If you crave good films, compelling stories, and a challenge, Reinaldo Barroso–Spech, the co-founder of the African Diaspora International Film Festival, promises there’s something for you at the 17th annual event taking place Aug. 2 to 4.
“We don’t want to feel that you’re being insulted or disrespected, but we want to challenge you,” says Barroso-Spech. “We want you to think, because there’s a strong central mission and value in films and we want to expose people to that.”
The three-day festival, founded by New York-based husband and wife team Barroso-Spech and Diarah N’Daw–Spech, uses film to promote a deeper understanding and appreciation of the Black diaspora’s cultural richness. The founders say this helps counter stereotypes and transform attitudes that perpetuate injustice, while also educating viewers about the commonalities shared between Black people from across the globe. This year’s festival boasts a lineup of 17 independent fiction, documentary, and short films from nine countries: Brazil, Cuba, Kenya, Guinea-Bissau, France, Jamaica, Suriname, Tunisia, and the United States, including a debut from producer-director Magdalena Albizu, a longtime attendee of the festival.
Being included in this year’s festival has been a joy for the Long Island native, who credits the annual event for amplifying the breadth and depth of the African diaspora.
“It allows people to see our stories, to see diverse stories,” Albizu says. Her documentary NEGRITA, which screens on Aug. 3, explores colorism among Afro Latinas in the United States. “A lot of times, especially in this country, people think Black people are a monolith—that we only have one story and that’s slavery and that’s it.”

The festival was founded in 1993 after Barroso-Spech (who is Afro Cuban), and N’Daw-Spech (who is Afro French) traveled to film festivals around the world and found a dearth of stories about the African diaspora—let alone ones interested in uplifting and improving lives for those who make up the diaspora. The couple took the lack of representation personally and decided to address it with their own festival.

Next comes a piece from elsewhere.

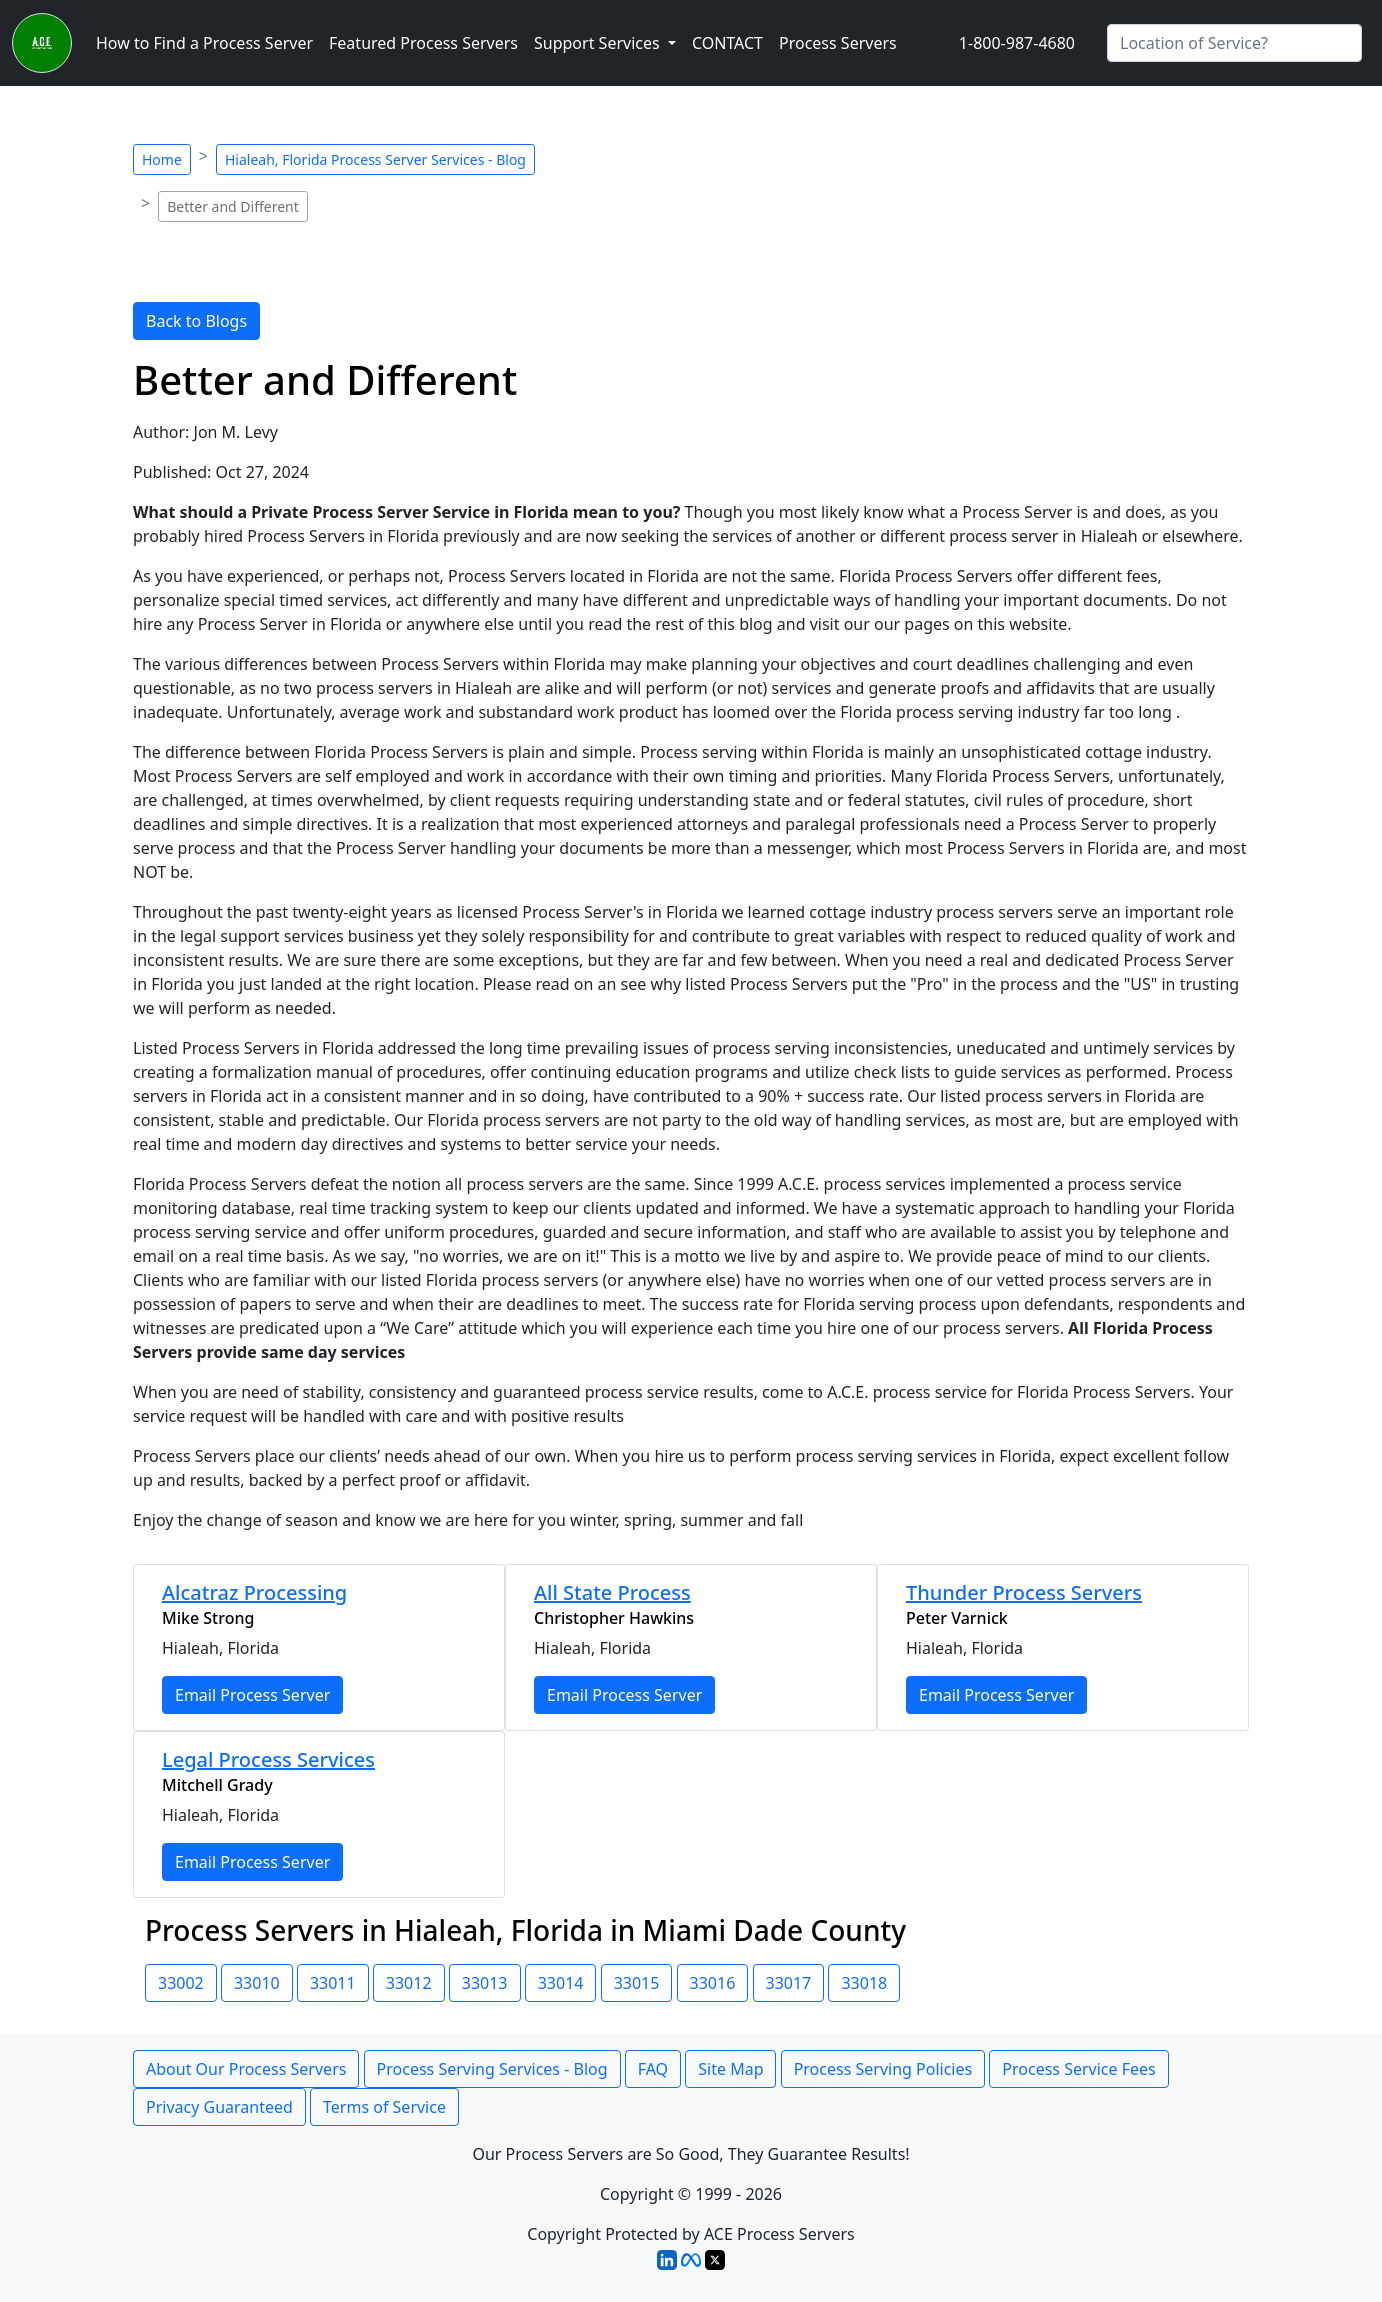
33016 (713, 1983)
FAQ (653, 2069)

The first African Diaspora International Film Festival took place in New York City and was a success. Though it still takes place in New York, Barroso-Spech and N’Daw-Spech have brought it to other cities over the years. Currently, the festival also screens in Chicago and Paris; previous tour stops have included Willemstad, Curaçao, and Geneva, Switzerland. The founders brought the festival to D.C. in 2006 with the help of TransAfrica, an influential lobbying organization that, before closing in 2014, represented Africans and the African diaspora.

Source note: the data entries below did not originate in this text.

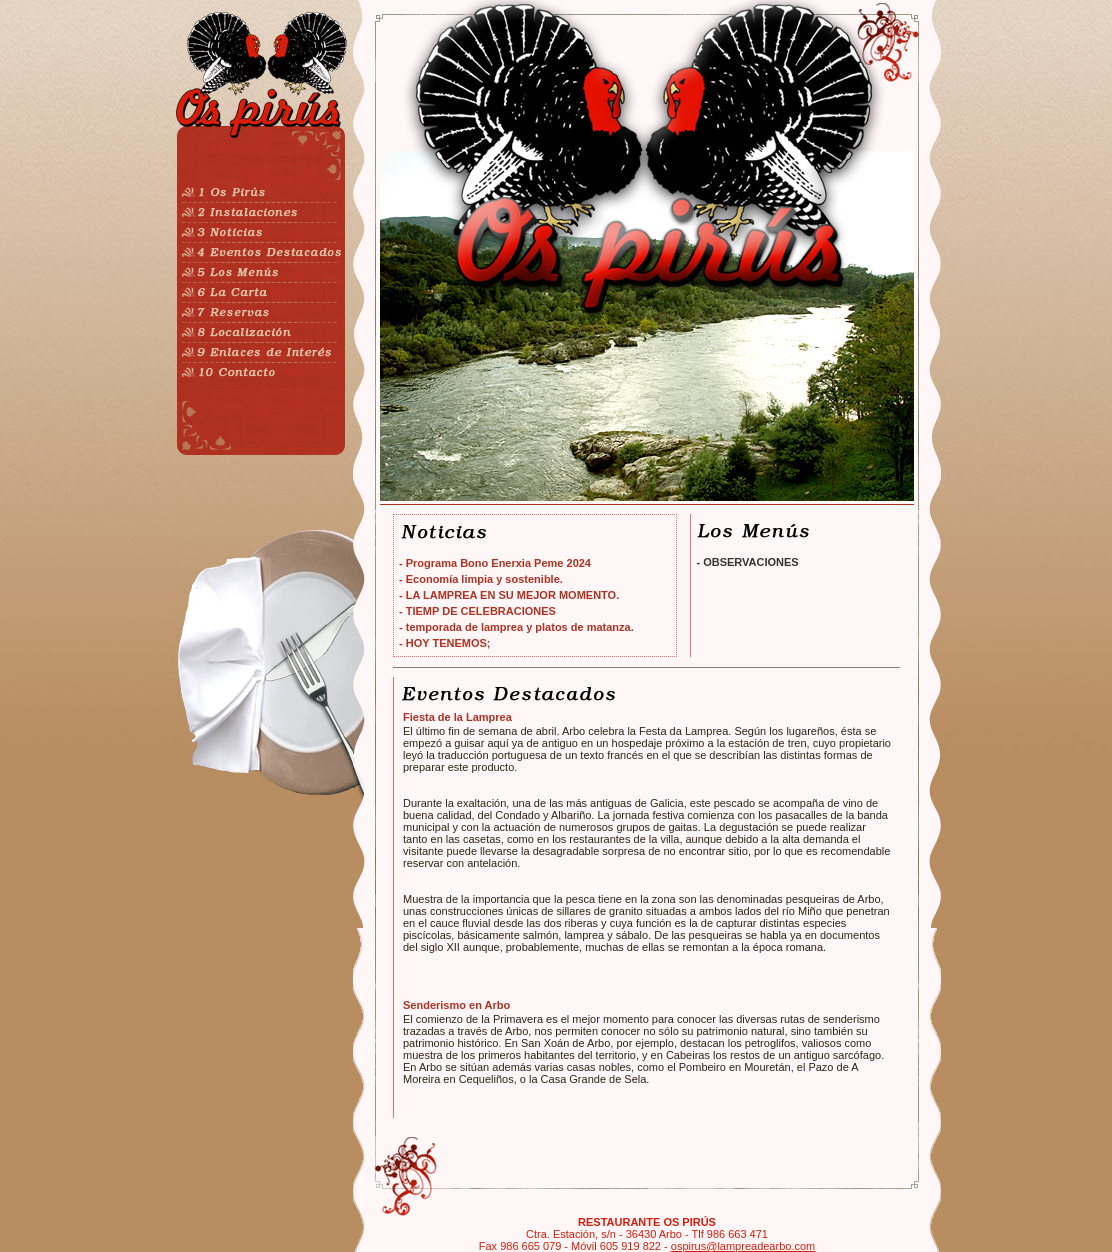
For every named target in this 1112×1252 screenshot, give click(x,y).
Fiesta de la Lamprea (457, 717)
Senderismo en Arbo (456, 1005)
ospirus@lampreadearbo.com (743, 1246)
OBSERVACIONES (751, 562)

“The work of TransAfrica [widely credited with pushing the U.S. to confront South Africa’s apartheid regime] was very much on a pan-Africanist note, so we went to them and asked if they could host, if they could be of help to bring the film festival to D.C.,” Barroso-Spech says. “They said yes … and the rest is history.”
Charles Uwagbai, an award-winning director behind Kipkemboi, which screens on Aug. 4, learned about the festival from his film’s American distributors.
“A lot of times when we see African stories, it’s always some negative story of war and hunger, but this is a positive story, because it shows Africans in a different light,” says Uwagbai regarding his film. Kipkemboi, which was renamed The Wall Street Boy, Kipkemboi for an U.S. market, is a family-friendly action drama about a young math genius from rural Kenya who develops a groundbreaking stock market algorithm.
“[Kipkemboi] shows them as intelligent people, as a community, as progressive people. The main character is from a small village in the highlands in Kenya, but he’s still able to invent this thing that changes his world and changes the whole world in general,” says the Nigerian Canadian filmmaker.
The film, Uwagbai says, shows African youth that they can make a difference in the world. He’s excited to get it in front of an audience that enjoys Black art, because he knows it will inspire him to become an even better artist.
“When you’re telling Black stories, you want to reach out to the people that matter the most and want to see your story,” says Uwagbai. “I feel like [African Diaspora International Film Festival] is a platform that will do justice to [Kipkemboi], reaching the right audience.”
The African Diaspora International Film Festival runs Aug. 2 through 4 at the George Washington University Student Center. adiff-dc-24.eventive.org. $13–$120.